The aspects of the bill are fairly straightforward. Right now, loans to college students who cannot afford tuition can be handled by the Federal government or private lenders, such as Sallie Mae. Billions of dollars are lent every year to students all over the country, who attend all sorts of secondary institutions, from community colleges to large research institutions. This new law would eliminate the role of the private lenders and instead consolidate the student loan industry in the hands of the Federal government.
So is this just another example of Obama and Big Government liberals planning a government takeover of yet another industry in a blatant power grab? Not so fast my friend. This bill addresses the major issues that have driven voters to the GOP, and standing against it would surely alienate many supporters.
First and foremost, the institution of government-backed businesses has cost the American people billions (maybe trillions) of dollars for their role in the recent financial crisis. The gambling like business plans of these government infused corporations created a reality of “Corporate Win or Taxpayer Loss” in which private lenders would give students loans, and if those students pay back their debts, they pocket the profits, yet if they default, the Federal government provides the would-be profits anyway. This is the same corrupt scheme that created so much public anger against the mortgage industry and the Wall Street bailouts. Under these rules, bankers and lenders have no risk but plenty of reward and use the system to funnel billions from taxpayers.
It would be wise for GOP incumbents to be on the side of the country, not special interests on this bill, or else this November will likely not be as rewarding as they hope.
Secondly, the major issue looming over the United States is its ballooning debt. Federal government debt has skyrocketed the last decade and will eventually lead to calamitous results. Either back-breaking inflation will choke the economy of the future or harsh tax increases coupled with spending cuts will dominate the political agenda in the next era. Obviously, it is not only good policy, but good politics to address this money and cut out waste, and this bill is projected to save 80 billion dollars over the next ten years alone.

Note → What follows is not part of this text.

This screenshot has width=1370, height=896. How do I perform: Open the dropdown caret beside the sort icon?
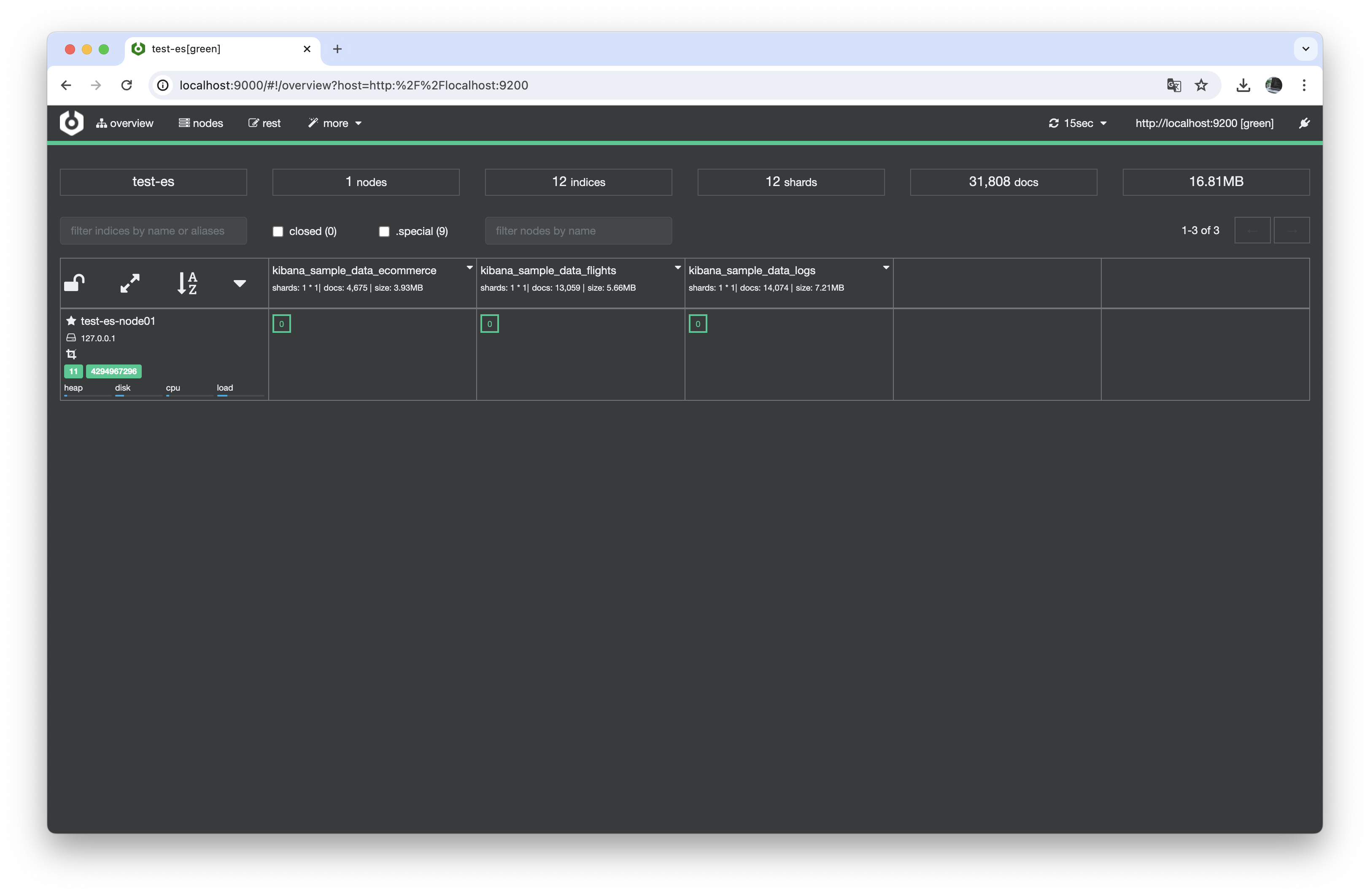pyautogui.click(x=240, y=283)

The Republican party has regained momentum over the last few months as the calendar moves toward the 2010 midterm elections. Most political strategists have identified voter anger over government bailouts and funding of private companies, wasteful government stimulus spending and an out of control debt as the major problems. These are the issues that the GOP will win on in November. This bill hits on all of the main issues that are driving voters in this current climate: It would eliminate government backing and bailing out of private companies, and it would save billions of dollars in wasteful government spending and curb the dangerous rise of the national debt. Can Republicans really afford to be on the side of big corporate lenders and wasteful government spending this fall? Common sense says no. However, many senators have taken thousands of dollars from Sallie Mae and these lending companies, and are acting in the interest of corporate bankers instead of their constituents. They argue that this bill would destroy jobs (despite ignoring the parallel jobs it would create) and spout off the usual “change is bad” arguments. However, a plausible case for rejecting the bill has not been made. It would be wise for GOP incumbents to be on the side of the country, not special interests on this bill, or else this November will likely not be as rewarding as they hope.